◆ Task to complete:
Your answer must be only the lines below from the one containing "Given: Select the Heading 5 sample text" through the one containing "This screenshot has width=305, height=210.", copied exactly, with the pictures left out.

◆ Information shown:
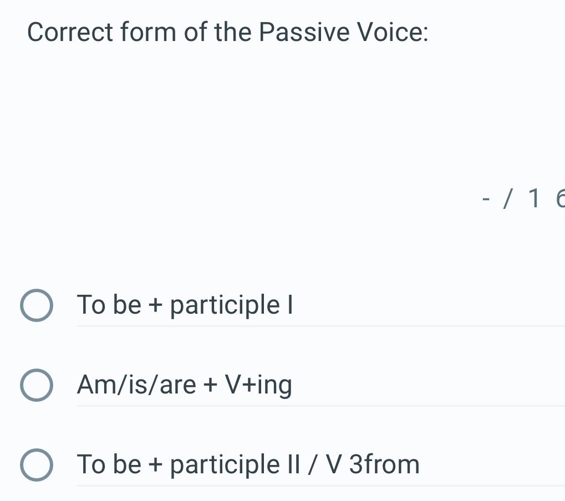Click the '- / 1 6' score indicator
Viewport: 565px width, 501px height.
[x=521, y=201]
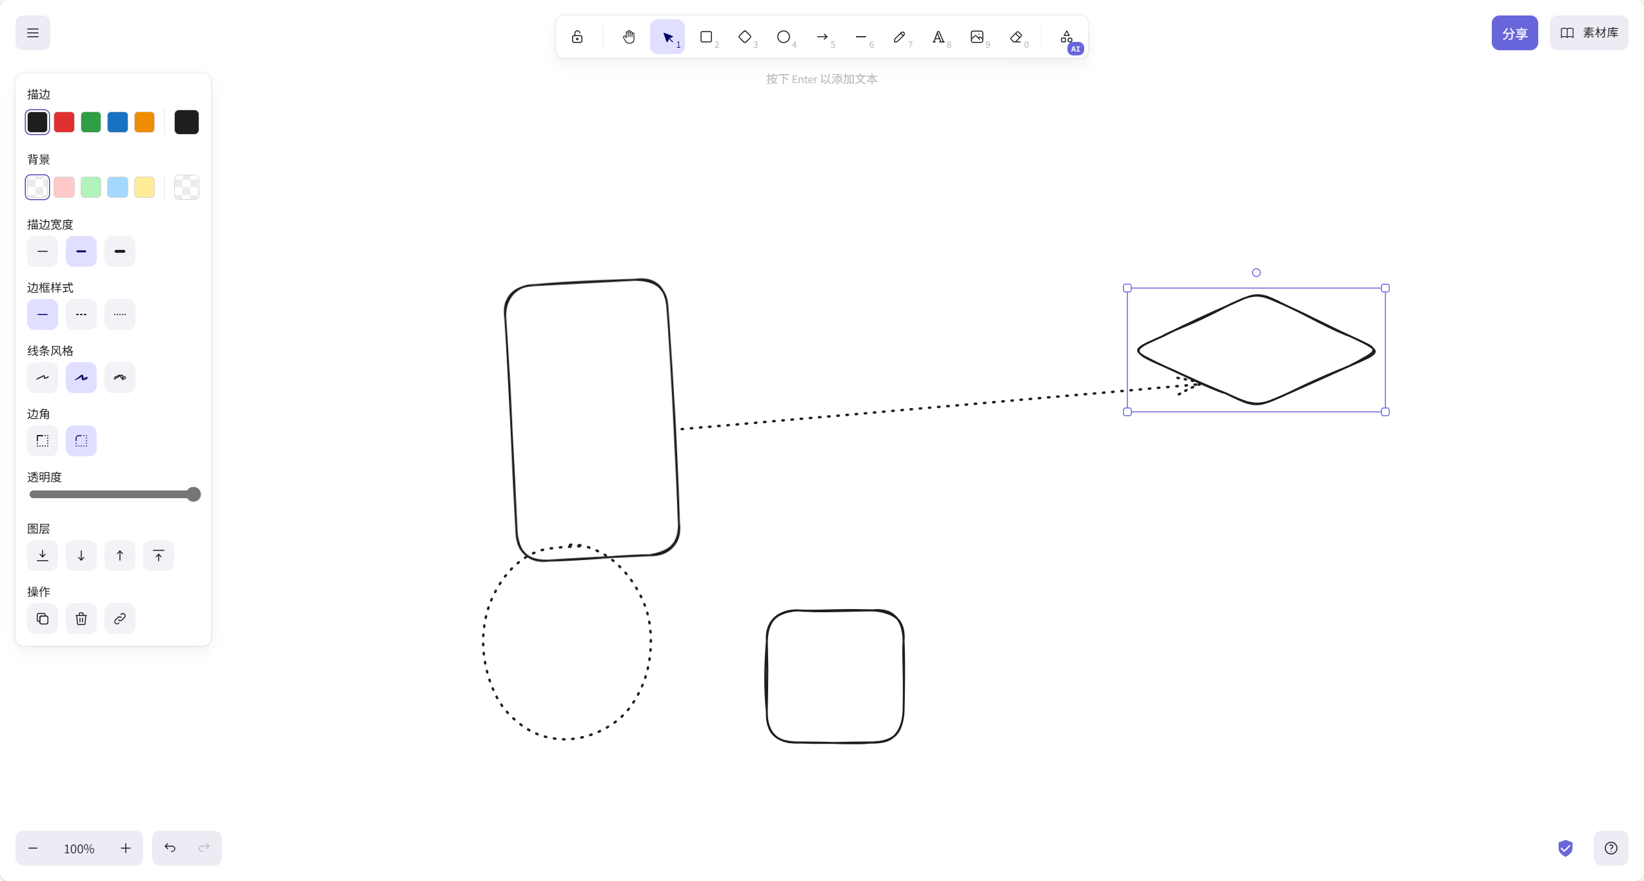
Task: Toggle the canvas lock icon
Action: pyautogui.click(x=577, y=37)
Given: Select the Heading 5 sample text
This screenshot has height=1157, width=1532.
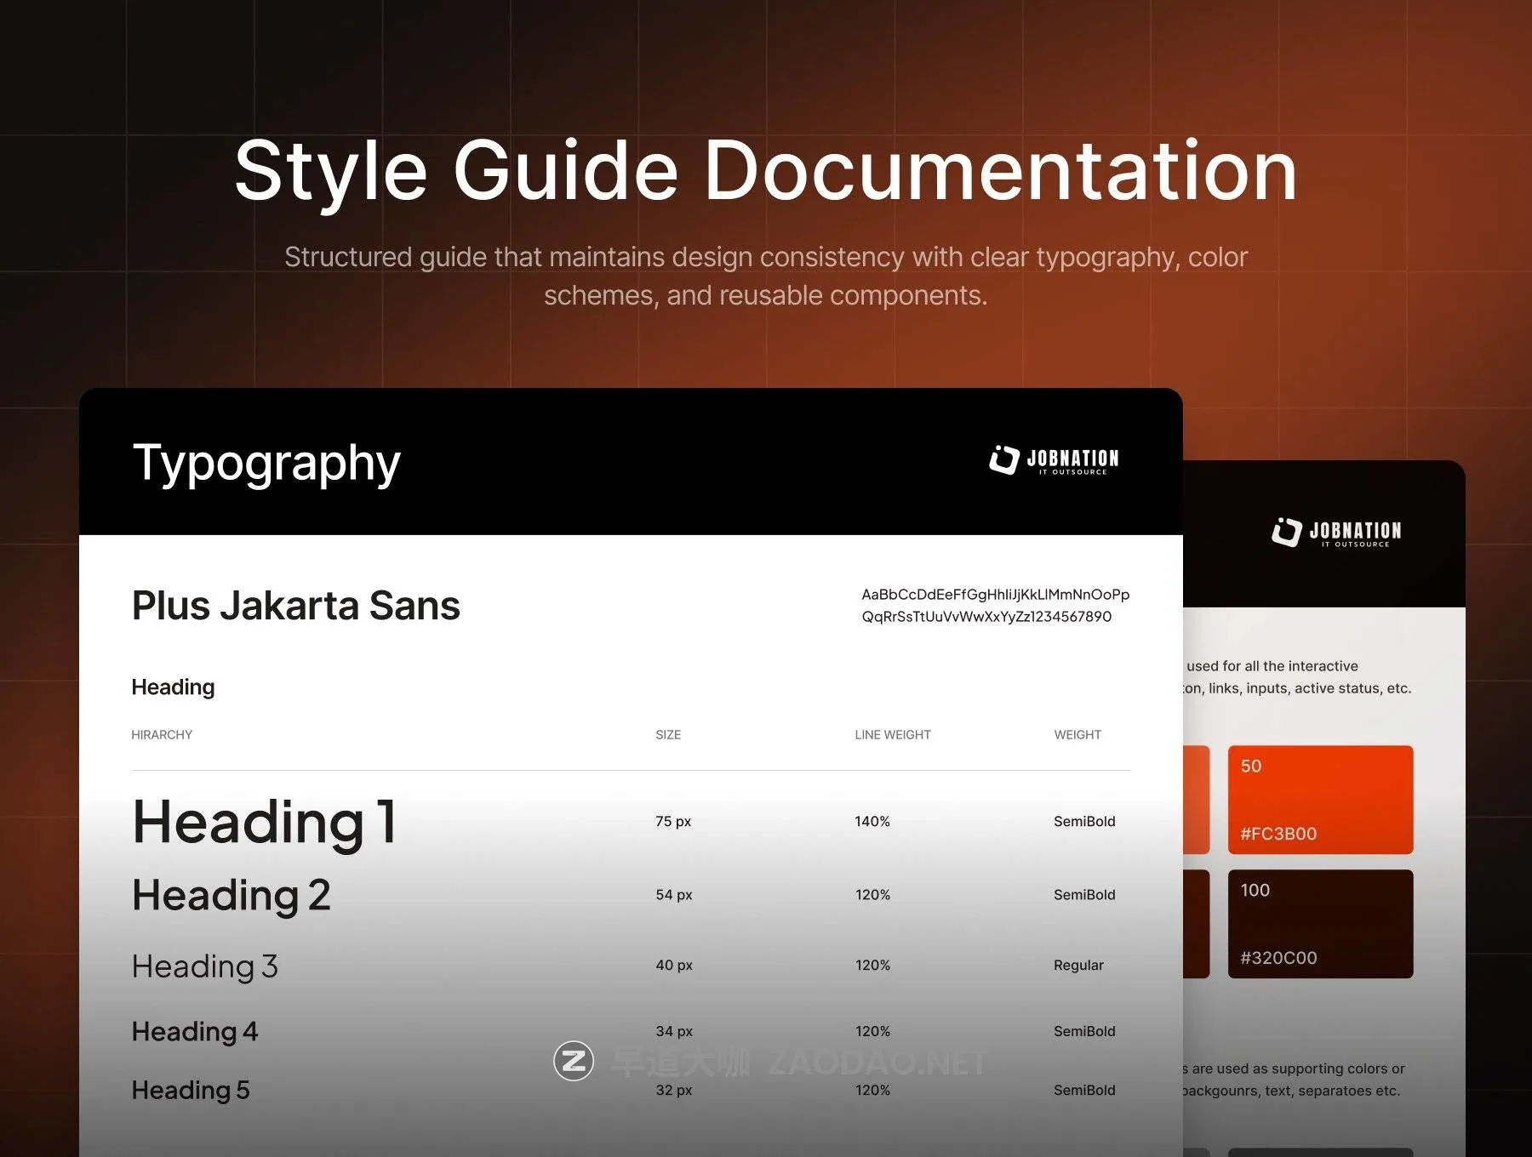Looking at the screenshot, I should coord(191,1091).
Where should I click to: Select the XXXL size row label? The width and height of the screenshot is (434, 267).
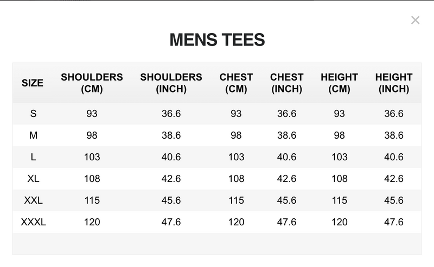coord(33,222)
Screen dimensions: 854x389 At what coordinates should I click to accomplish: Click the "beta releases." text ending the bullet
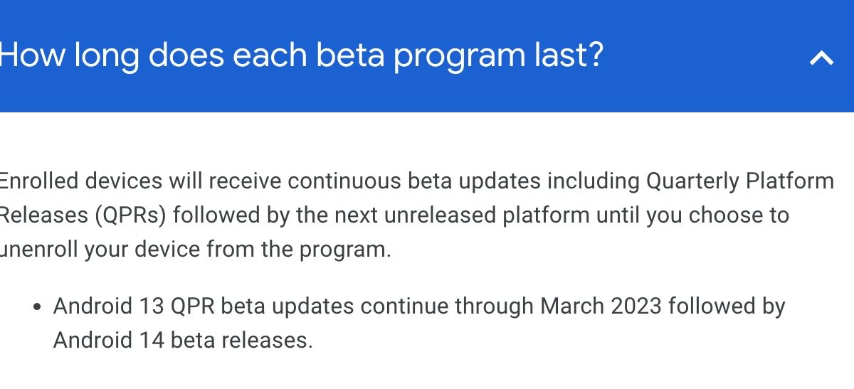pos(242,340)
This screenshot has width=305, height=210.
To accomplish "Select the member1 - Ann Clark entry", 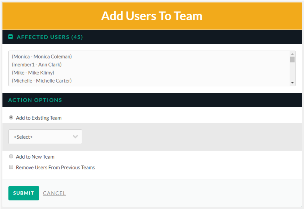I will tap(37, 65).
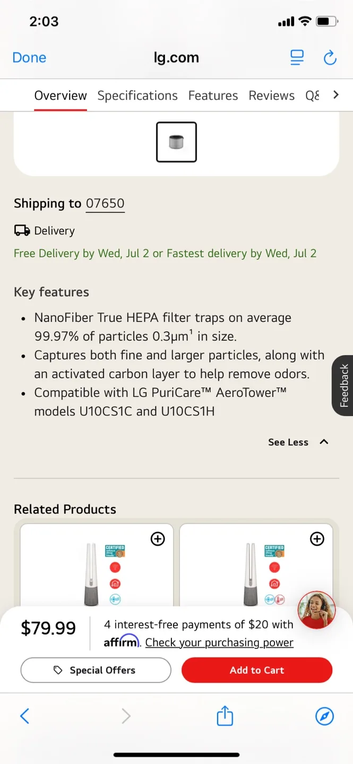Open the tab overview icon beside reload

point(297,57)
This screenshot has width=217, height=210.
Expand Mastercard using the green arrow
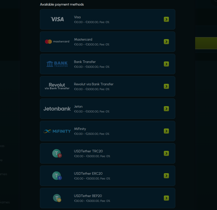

◆ Problem solution:
Given: Select the Heading 5 sample text
This screenshot has height=1157, width=1532.
Looking at the screenshot, I should coord(191,1091).
Where should I click to: Select the XXXL size row label? The width and height of the screenshot is (434, 267).
coord(33,222)
Screen dimensions: 854x389 At what coordinates should I click to accomplish: Click the "beta releases." text ending the bullet
pos(242,340)
This screenshot has width=305, height=210.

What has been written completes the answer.